The Los Alamos nuclear weapons laboratory in New Mexico is missing 69 computers, including at least a dozen that were stolen last year, a lab spokesman said.
No classified information has been lost, spokesman Kevin Roark said.
The watchdog group Project on Government Oversight on Wednesday released a memo dated Feb. 3 from the Energy Department's National Nuclear Security Administration that said 67 computers were missing, including 13 that were lost or stolen in past 12 months.
Roark initially confirmed those figures, but later updated them. He said a total of 80 computers were lost or stolen in 2008, but 11 were recovered.
The lab was initiating a month long inventory to account for every computer, Roark said. The computers were a cyber security issue because they may contain personal information like names and addresses, but they did not contain any classified information, he said.

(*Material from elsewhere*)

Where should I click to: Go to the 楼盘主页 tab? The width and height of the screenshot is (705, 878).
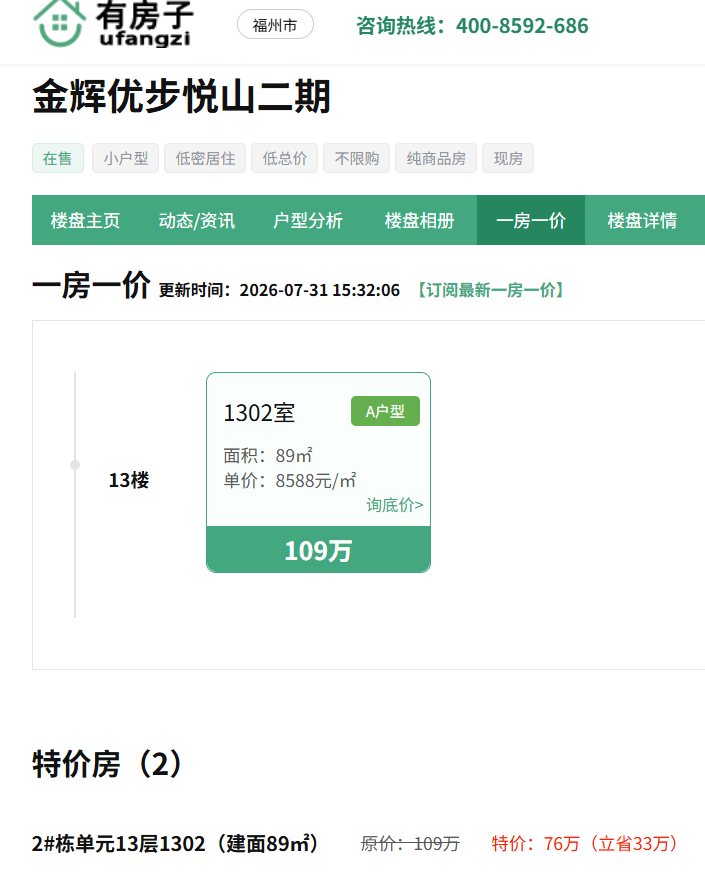click(86, 220)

Also missing are three computers that were taken from a scientist's home in Santa Fe, New Mexico, on Jan. 16, and a BlackBerry belonging to another employee was lost "in a sensitive foreign country," according to the memo and an e-mail from a senior lab manager.
The e-mail was also released by the watchdog group.
The theft of the three computers in January triggered the inventory and a review of the lab's policies regarding home use of government computers, Roark said.
Only one of the three computers stolen from the employee's home was authorized for home use, which raised concerns "as to whether we were fully complying with our own policies for offsite computer usage," he said.
Roark said computers with classified information are "kept completely separate from unclassified computing."
"None of these systems constitute a breach of a classified system," he said.
The e-mail from Los Alamos senior manager Stephen Blair to lab co-workers said the missing computers and Blackberry were "garnering a great deal of attention with senior management as well as (nuclear security administration) representatives."
The security administration memo said the "magnitude of exposure and risk to the laboratory is at best unclear as little data on these losses has been collected or pursued given their treatment as property management issues."
The lab, located in Los Alamos, New Mexico, employs about 10,000 people.